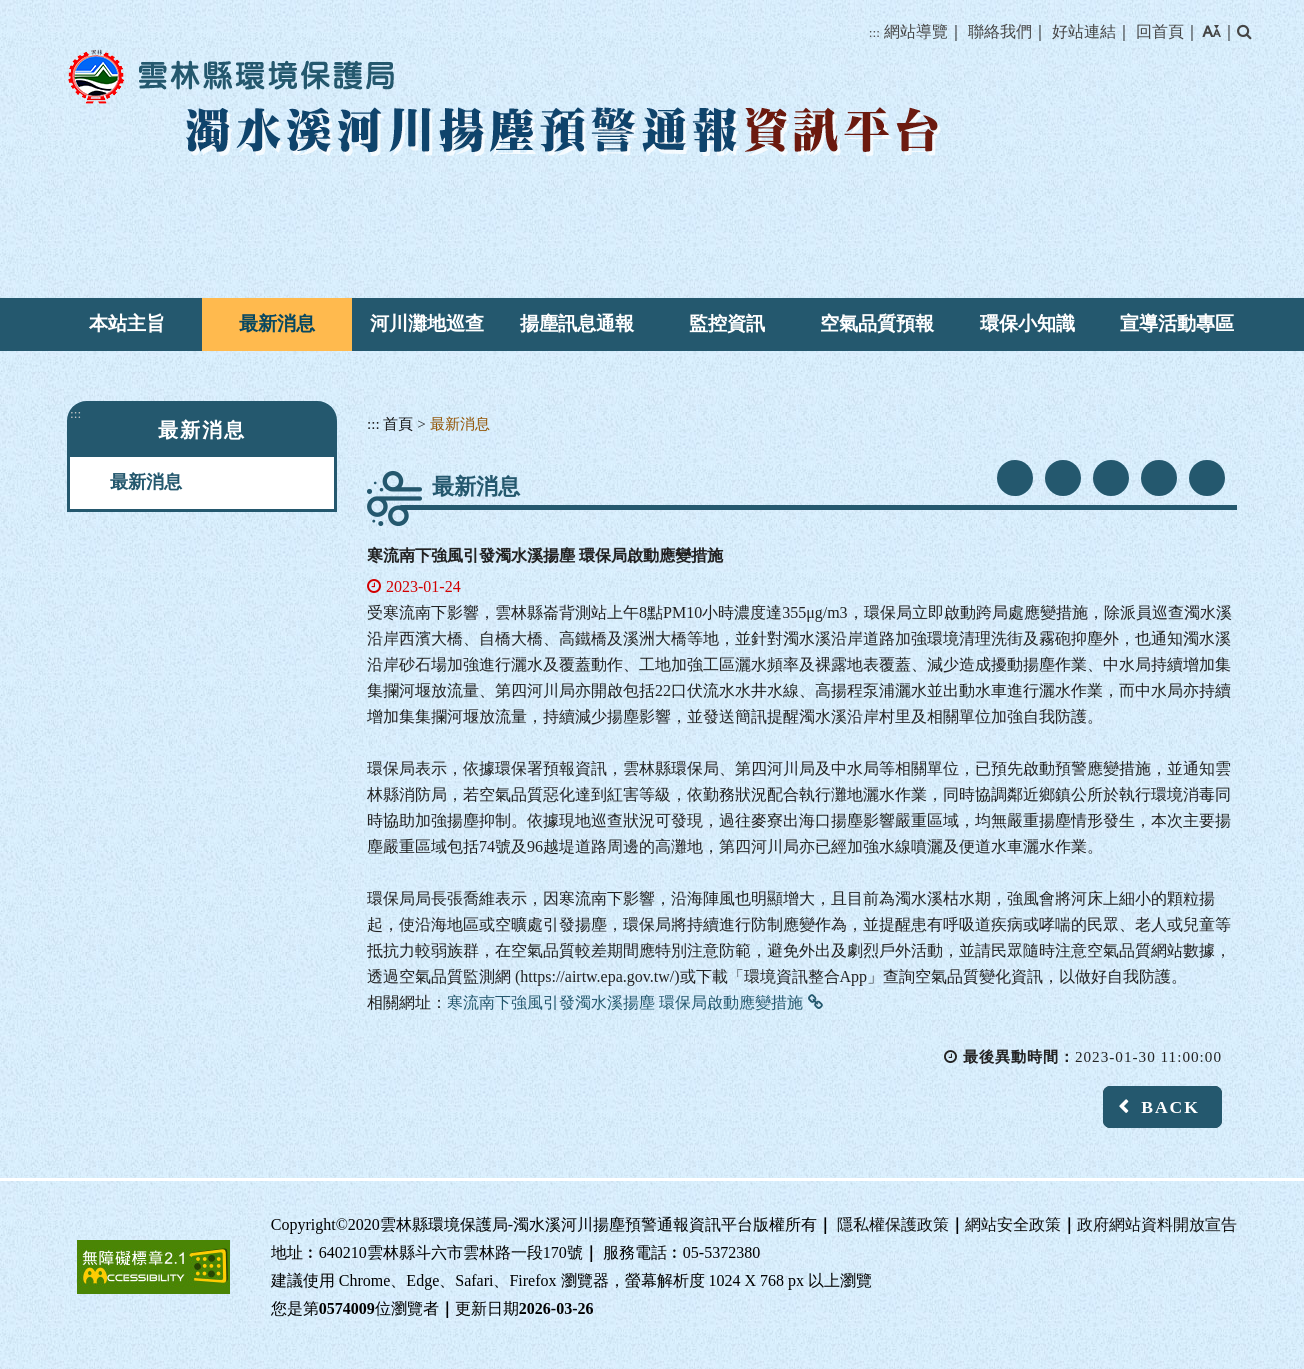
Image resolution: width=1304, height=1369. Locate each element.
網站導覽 (916, 31)
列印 (1207, 478)
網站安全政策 (1013, 1224)
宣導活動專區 (1177, 323)
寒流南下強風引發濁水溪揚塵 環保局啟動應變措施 (625, 1002)
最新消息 (277, 323)
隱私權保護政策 (893, 1224)
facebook (1015, 478)
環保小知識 (1027, 323)
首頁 (398, 423)
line (1111, 478)
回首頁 (1160, 31)
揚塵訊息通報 (577, 323)
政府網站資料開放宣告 (1157, 1224)
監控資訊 (727, 323)
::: (874, 32)
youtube (1063, 478)
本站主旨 (127, 323)
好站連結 (1084, 31)
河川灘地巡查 (427, 323)
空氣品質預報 (877, 323)
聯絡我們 (1000, 31)
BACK (1170, 1107)
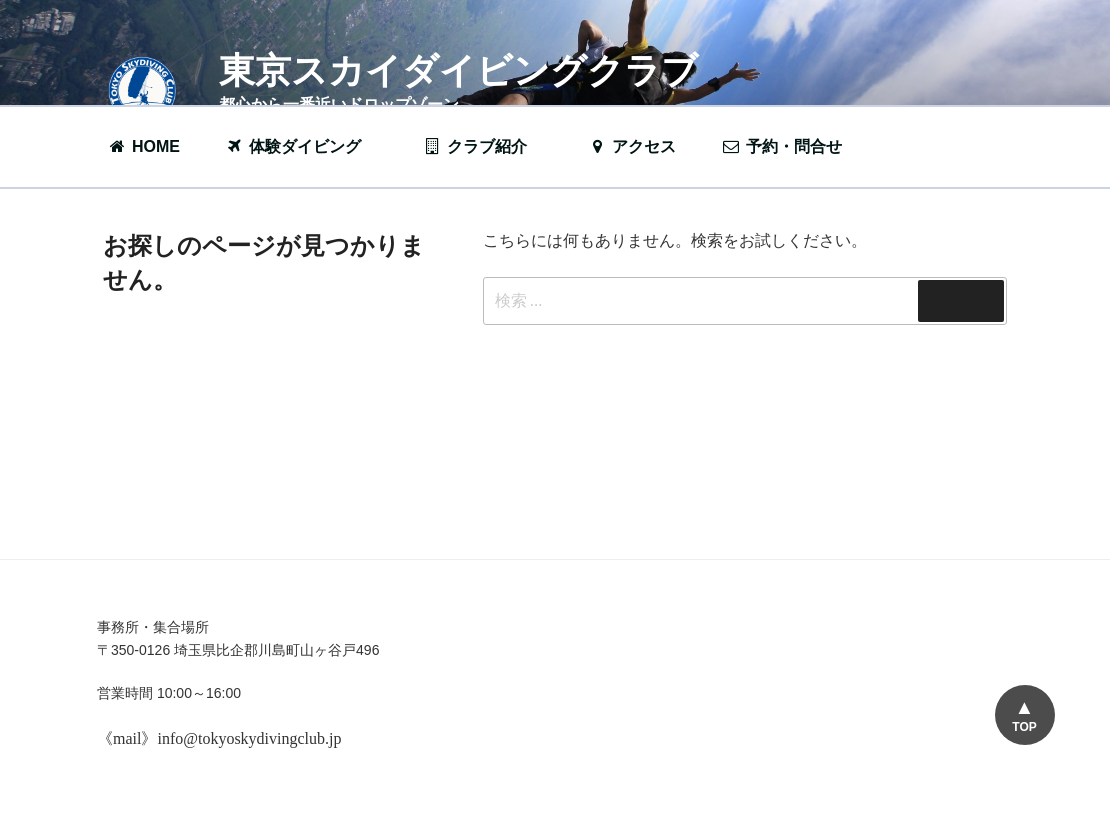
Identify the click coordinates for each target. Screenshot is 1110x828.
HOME (143, 146)
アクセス (631, 146)
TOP (1024, 727)
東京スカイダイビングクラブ (458, 70)
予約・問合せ (792, 146)
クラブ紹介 (485, 146)
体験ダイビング (303, 146)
--- --- ---
WHAT THE EXERCISE ASKS –
Write out all the records above again with every "政策" switched to "規範" and nothing else altered. Leave out the picture lines.

TASK RESPONSE –
Image resolution: width=1304, height=1369. Locate each element.
網站導覽 (916, 31)
列印 (1207, 478)
網站安全規範 (1013, 1224)
宣導活動專區 (1177, 323)
寒流南下強風引發濁水溪揚塵 環保局啟動應變措施 (625, 1002)
最新消息 (277, 323)
隱私權保護規範 (893, 1224)
facebook (1015, 478)
環保小知識 (1027, 323)
首頁 (398, 423)
line (1111, 478)
回首頁 (1160, 31)
揚塵訊息通報 (577, 323)
政府網站資料開放宣告 (1157, 1224)
監控資訊 (727, 323)
::: (874, 32)
youtube (1063, 478)
本站主旨 (127, 323)
好站連結 (1084, 31)
河川灘地巡查 (427, 323)
空氣品質預報 (877, 323)
聯絡我們 (1000, 31)
BACK (1170, 1107)
Identify the click coordinates for each target. Screenshot is 1110x828.
HOME (143, 146)
アクセス (631, 146)
TOP (1024, 727)
東京スカイダイビングクラブ (458, 70)
予約・問合せ (792, 146)
クラブ紹介 (485, 146)
体験ダイビング (303, 146)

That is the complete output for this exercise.